Copy the items word for word, from the line containing "Image resolution: width=611" through the line containing "Action: point(648,8)", with both of those lines included. Leave the pictures out.

Entries on finding words and elements:
# # # #
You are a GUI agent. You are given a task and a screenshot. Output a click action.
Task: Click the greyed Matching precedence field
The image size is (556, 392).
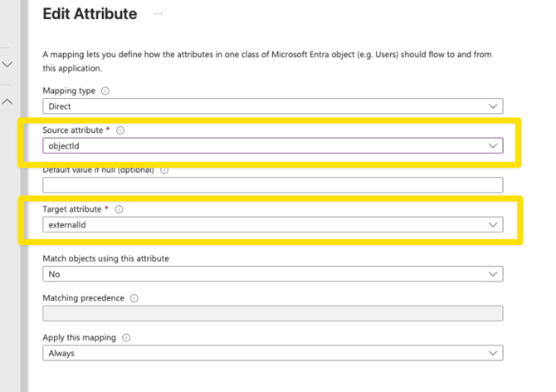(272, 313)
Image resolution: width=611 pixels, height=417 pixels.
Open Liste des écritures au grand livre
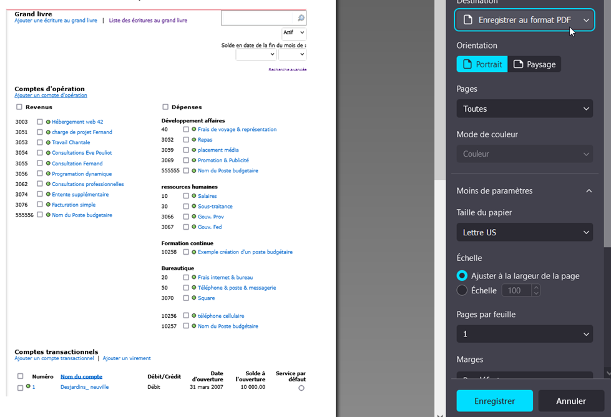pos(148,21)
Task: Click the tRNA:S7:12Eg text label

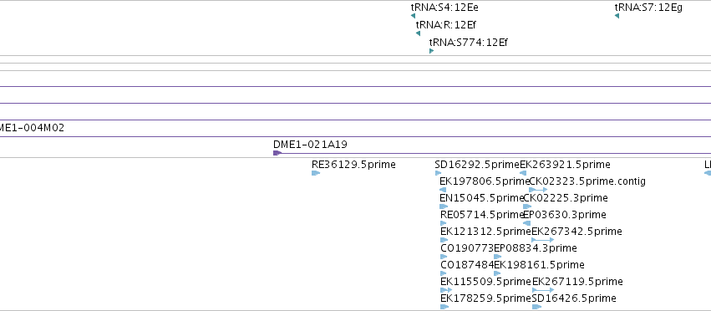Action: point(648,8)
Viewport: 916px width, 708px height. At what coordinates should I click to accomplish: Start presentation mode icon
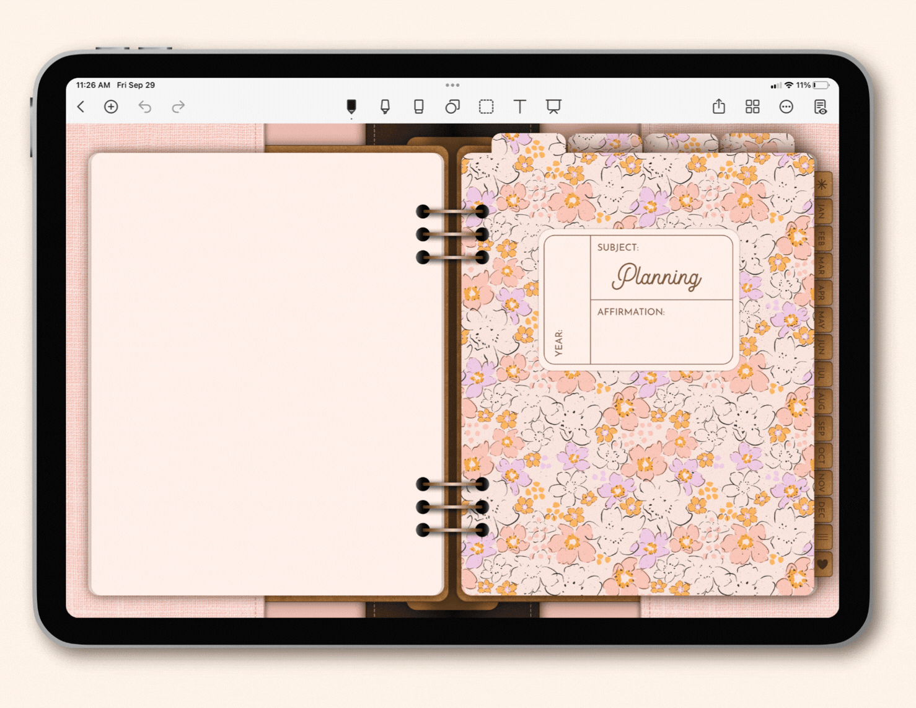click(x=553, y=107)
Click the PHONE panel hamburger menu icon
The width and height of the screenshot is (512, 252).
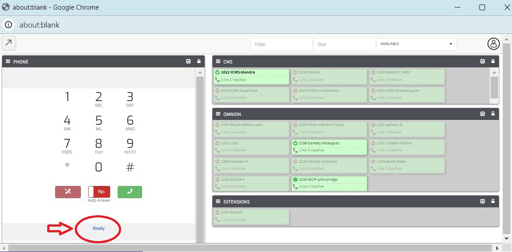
# # # #
Full response:
Image resolution: width=611 pixels, height=417 pixels.
Open Liste des écritures au grand livre
pos(148,21)
Task: Click the tRNA:S7:12Eg text label

Action: point(648,8)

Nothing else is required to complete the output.